A Review of the Best News of the Week on Cyber Threats & Defense

Avast breached by hackers who wanted to compromise CCleaner again (Help Net Security, Oct 21 2019)
Czech security software maker Avast has suffered another malicious intrusion into their networks, but the attackers didn’t accomplish what they apparently wanted: compromise releases of the popular CCleaner utility.

NordVPN confirms it was hacked (TechCrunch, Oct 21 2019)
NordVPN told TechCrunch that one of its data centers was accessed in March 2018. “One of the data centers in Finland we are renting our servers from was accessed with no authorization,” said NordVPN spokesperson Laura Tyrell. The attacker gained access to the server — which had been active for about a month — by exploiting an insecure remote management system left by the data center provider, which NordVPN said it was unaware that such a system existed.

Connecting the dots: Exposing the arsenal and methods of the Winnti Group (WeLiveSecurity, Oct 21 2019)
ESET researchers describe updates to the malware arsenal and campaigns of the Winnti Group known for its supply-chain attacks.

Filter Out the Noise
Since I started this curated newsletter in June 2017, I’ve clipped ~11,000 articles and narrowed them down into the best 20 per day & best 15 per week. This is my favorite way to cut through all the security marketing and hype. If you’re enjoying it, tell a friend. If you hate it, tell an enemy.
Thanks! – Lucas Samaras

Share today’s post on Twitter Facebook LinkedIn

Chrome rolls out new protections preventing password and data theft (Ars Technica, Oct 17 2019)
Site isolation debuts in Android Chrome while desktop versions extend it to new fronts.

Glitching: The Hardware Attack that can Disrupt Secure Software (Dark Reading, Oct 18 2019)
Glitching (or fault-injection) attacks aren’t easy (yet). But get ready, because as the IoT grows, these attacks will be a big reason that hardware security should be part of your cybersecurity planning.

Cozy Bear Emerges from Hibernation to Hack EU Ministries (Dark Reading, Oct 17 2019)
The cyber-espionage group, linked to Russia and blamed for hacking the Democratic National Committee in 2016, has been using covert communications and other techniques to escape detection for at least two years.

Hackers Could Have Hijacked Trump Campaign Email Server: Researchers (SecurityWeek, Oct 18 2019)
The issue was related to Laravel, a popular open source PHP web application framework. The framework includes a debug mode that allows developers to find errors and misconfigurations on their websites.

Unpatched Amazon Echo and Kindle devices prone to KRACK attacks (SC Magazine, Oct 17 2019)
Amazon.com Echo and Kindle devices were discovered last year to contain WPA/WPA2 protocol vulnerabilities that could potentially allow malicious actors to uncover keychains used to encrypt Wi-Fi traffic.

Fleecing the onion: Darknet shoppers swindled out of bitcoins via trojanized Tor Browser (WeLiveSecurity, Oct 18 2019)
ESET researchers discover a trojanized Tor Browser distributed by cybercriminals to steal bitcoins from darknet market buyers

Tamper Protection prevents malware from disabling Microsoft Defender AV (Help Net Security, Oct 15 2019)
Microsoft Defender, the anti-malware component of Microsoft Windows, has been equipped with a new protective feature called Tamper Protection, which should prevent malware from disabling it.

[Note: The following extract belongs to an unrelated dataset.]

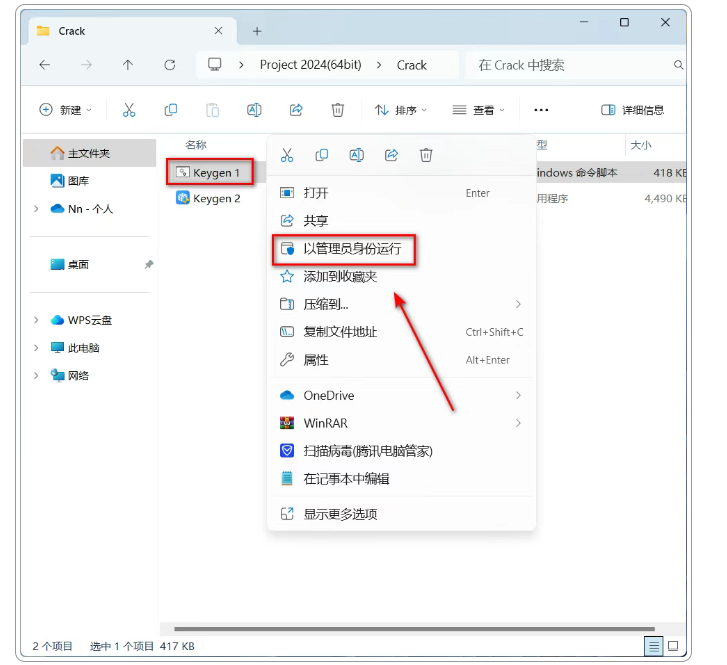
Task: Delete the selection using the toolbar trash icon
Action: click(338, 110)
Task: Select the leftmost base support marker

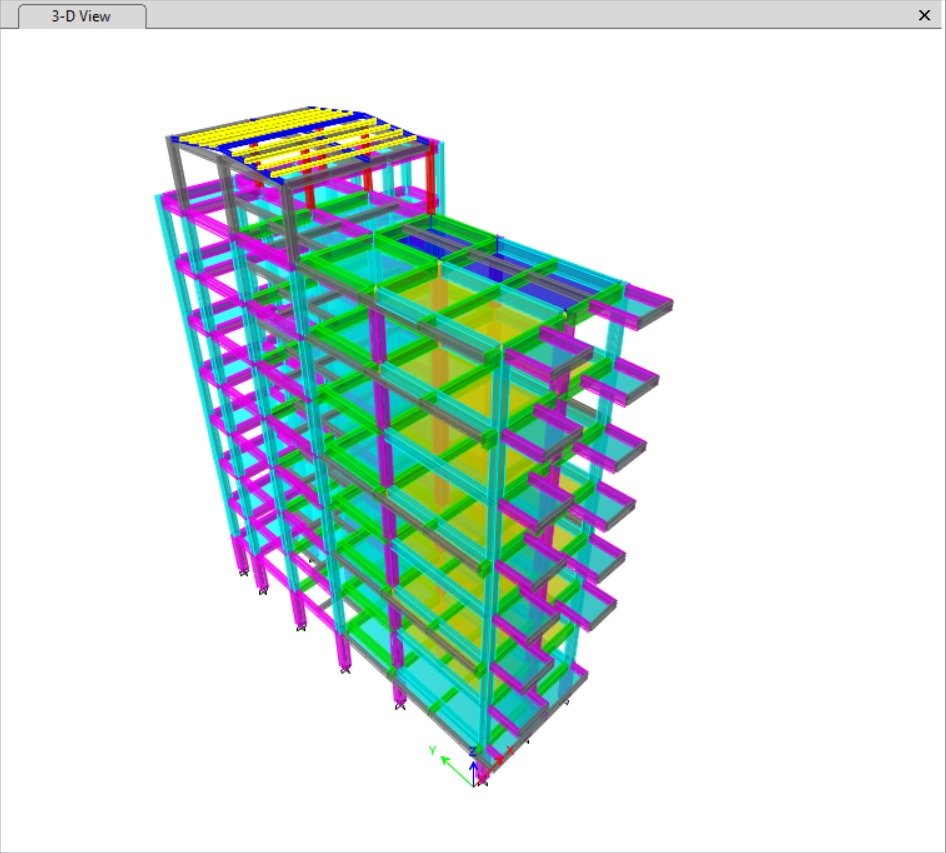Action: click(243, 571)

Fake company pushes phony cryptocurrency app to spread Mac malware (SC Magazine, Oct 15 2019)
It appears North Korean hackers have revisited a tried-and-true scheme to attack Mac owners who work at cryptocurrency exchanges: creating a fake company and corresponding cryptocurrency trading app that actually infects users with malware.

WAV files spotted delivering malicious code (Help Net Security, Oct 16 2019)
Attackers have embedded crypto-mining and Metasploit code into WAV audio files to stymie threat detection solutions.

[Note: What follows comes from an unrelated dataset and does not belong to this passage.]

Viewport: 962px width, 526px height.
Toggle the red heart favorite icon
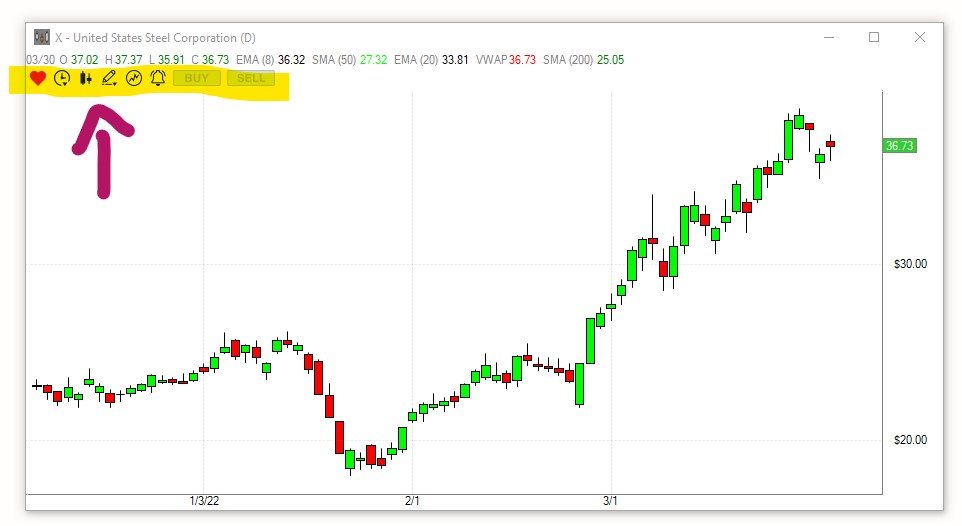click(x=38, y=78)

Pen testers find mystery black box connected to ship’s engines (Naked Security – Sophos, Oct 17 2019)
It turned out that the box had been put there legitimately for monitoring fuel and engine efficiency by a third party some years before, forgotten about, but left running despite the arrangement having ended.

Adding a Hardware Backdoor to a Networked Computer (Schneier on Security, Oct 18 2019)
Interesting proof of concept: At the CS3sthlm security conference later this month, security researcher Monta Elkins will show how he created a proof-of-concept version of that hardware hack in his basement. He intends to demonstrate just how easily spies, criminals, or saboteurs with even minimal skills, working on a shoestring budget, can plant a chip in enterprise IT equipment to offer themselves stealthy backdoor access….

We asked a hacker to try and steal a CNN tech reporter’s data. Here’s what happened (CNN, Oct 19 2019)
I thought my social media posts merely betrayed my desperate need for attention and likes. It turns out, though, that they’re also a goldmine for hackers.